PROBLEM DETAILS: Output the lines of the listing below starting at the line containing "At what (x,y)" and ending at the line containing "Looking at the", reproducing them verbatim and leaving out the pictures.

DATA EXTRACT:
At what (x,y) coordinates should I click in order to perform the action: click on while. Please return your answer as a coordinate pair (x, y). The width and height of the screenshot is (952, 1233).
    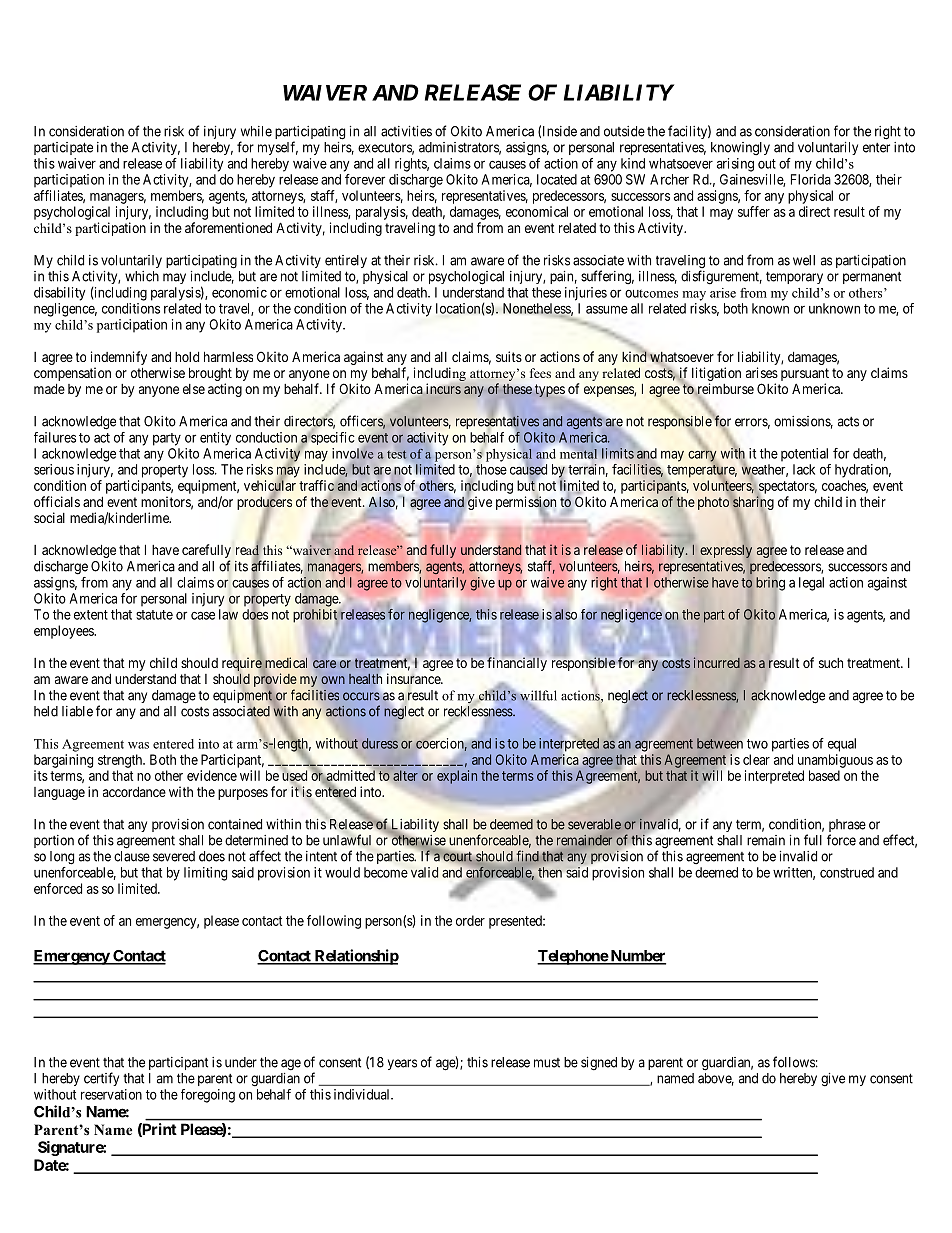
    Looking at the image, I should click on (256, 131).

...

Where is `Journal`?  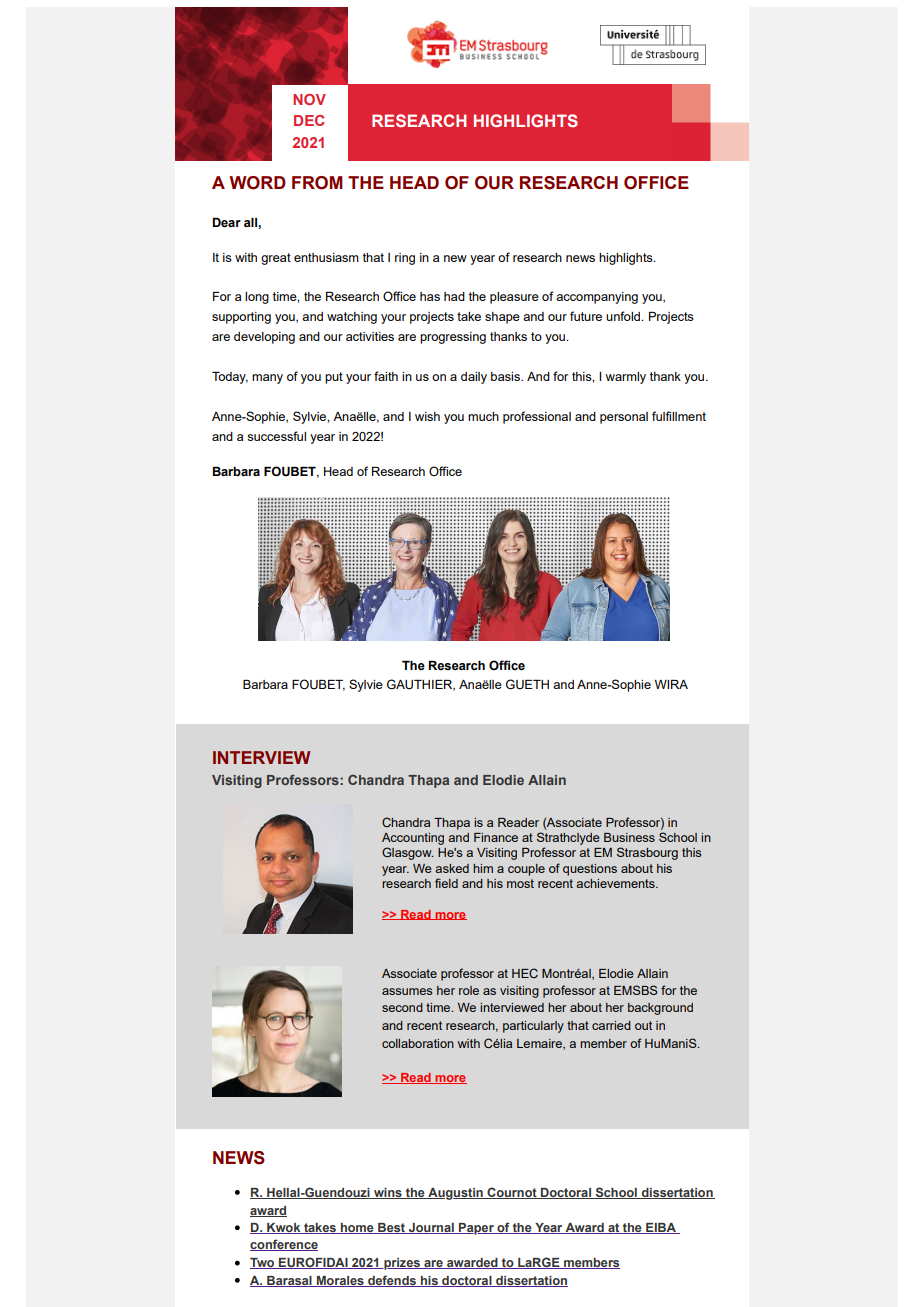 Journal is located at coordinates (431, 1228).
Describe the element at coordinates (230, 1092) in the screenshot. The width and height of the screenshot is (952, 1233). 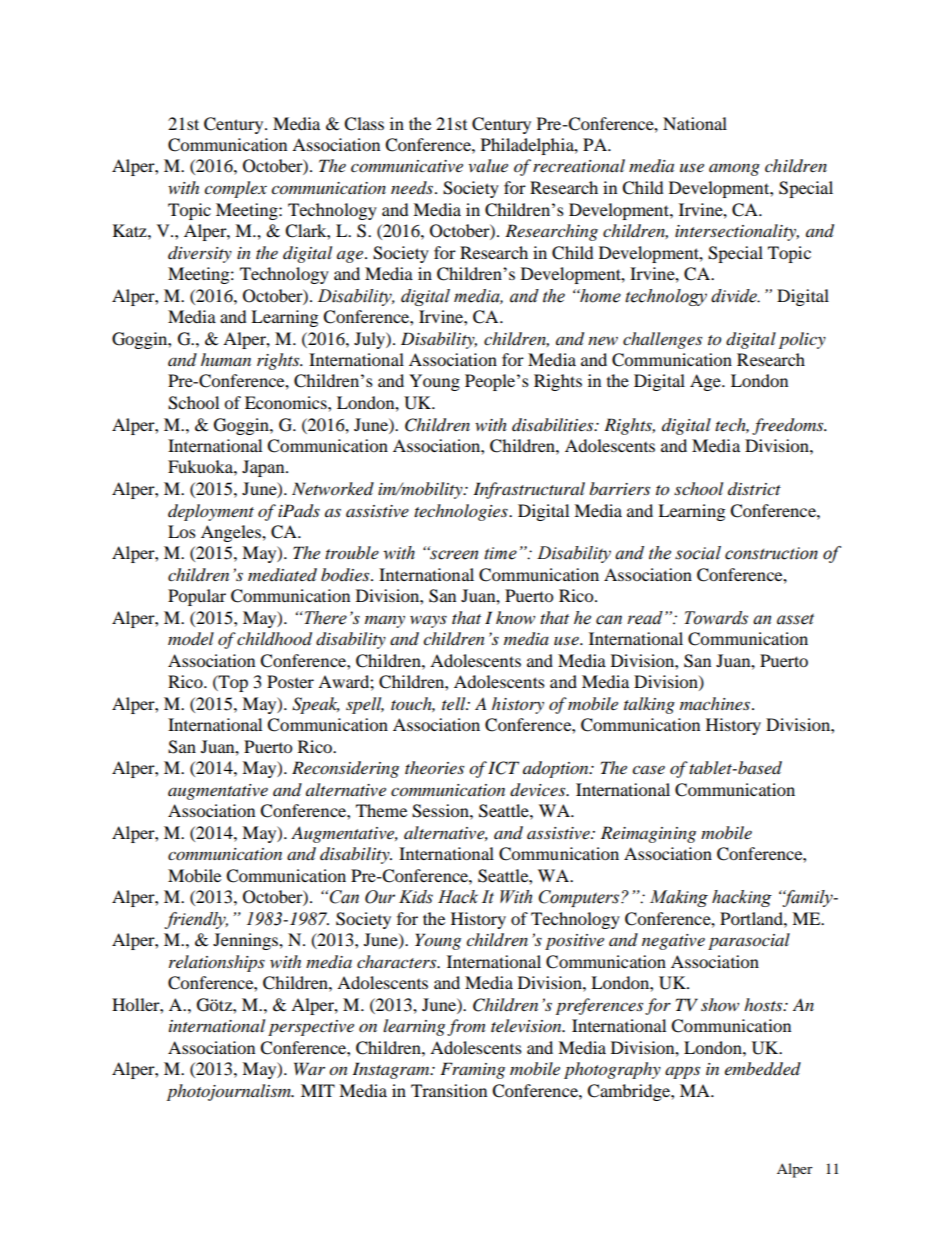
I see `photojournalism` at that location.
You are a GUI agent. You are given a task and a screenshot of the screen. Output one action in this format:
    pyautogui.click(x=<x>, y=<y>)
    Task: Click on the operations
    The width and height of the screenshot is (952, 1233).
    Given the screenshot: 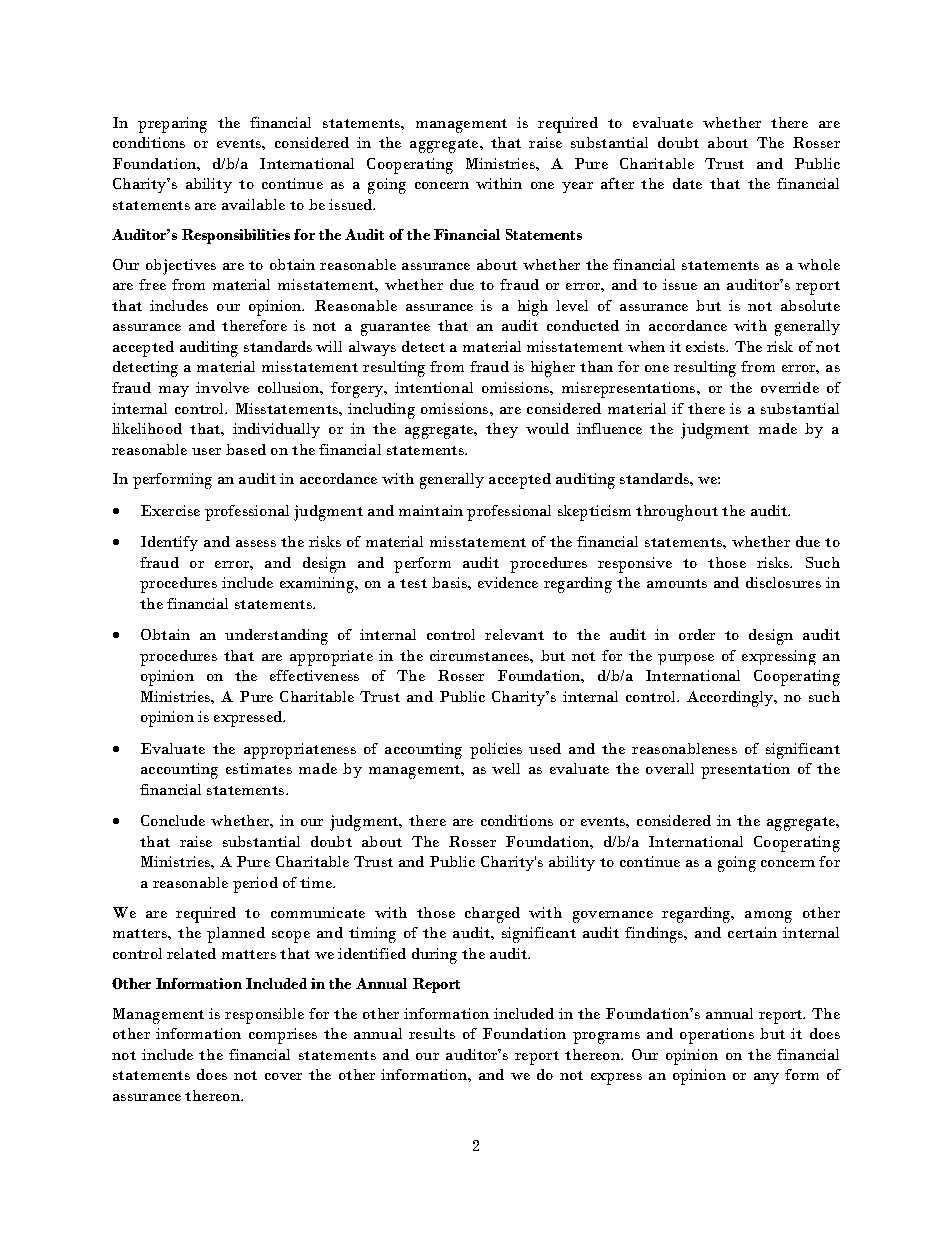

REPLY:
At what (x,y) coordinates should I click in order to perform the action: click on while. Please return your answer as a coordinate pair (x, y). The width and height of the screenshot is (952, 1233).
    Looking at the image, I should click on (256, 131).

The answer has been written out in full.